5. In GEICO Gen. Ins. Co. v. Virtual Imaging Services, 2013 WL 3332385 (Fla. No. SC12-905, July 3, 2013) [38 Fla. L. Weekly S517a], the Florida Supreme Court held: “We conclude that the insurer was required to give notice to its insured by electing the permissive Medicare fee schedules in its policy before taking advantage of the Medicare fee schedule methodology to limit reimbursements.”

6. Plaintiff contends that Allstate’s policy language does not constitute a valid election because the reimbursement limitation language in Allstate’s policy is not sufficiently clear and unambiguous.

7. The Court rejects Plaintiff’s argument that Allstate’s language was unclear and/or ambiguous. The Court does not believe that Allstate was required to paste the statute into its policy. There is only one reimbursement limitation section within 627.736 — section 5(a)(2). And there is no ambiguity within the statute as to which specific limitation (i.e., which of the subsections, (a)-(f)) will apply to a given medical service. Each limitation applies to its own category of medical procedure, and a medical service can fit into only one of the subsections in (5)(a)(2)(a)-(f).

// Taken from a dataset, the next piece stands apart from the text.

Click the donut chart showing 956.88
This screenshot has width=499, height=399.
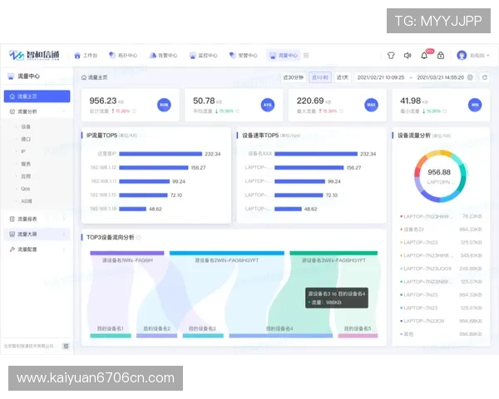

8. Allstate’s use of the word “shall” in its policy removes any ambiguity regarding whether the reimbursement limitations authorized by the statute shall be applied. Allstate’s policy affirmatively and expressly adopted the fee schedule limitations that the Legislature had authorized. It issued a policy that affirmatively informed its insureds that PIP benefits under that policy would be limited as authorized by the Florida No-Fault statute, including all fee schedules.

Accordingly, Allstate’s Motion for Summary Judgment in this case is GRANTED, and Plaintiff’s Motion for Summary Judgment in this case is DENIED. Final Judgment is entered in favor of Allstate in this case. Plaintiff shall take nothing by this action, and Defendant shall go hence without day.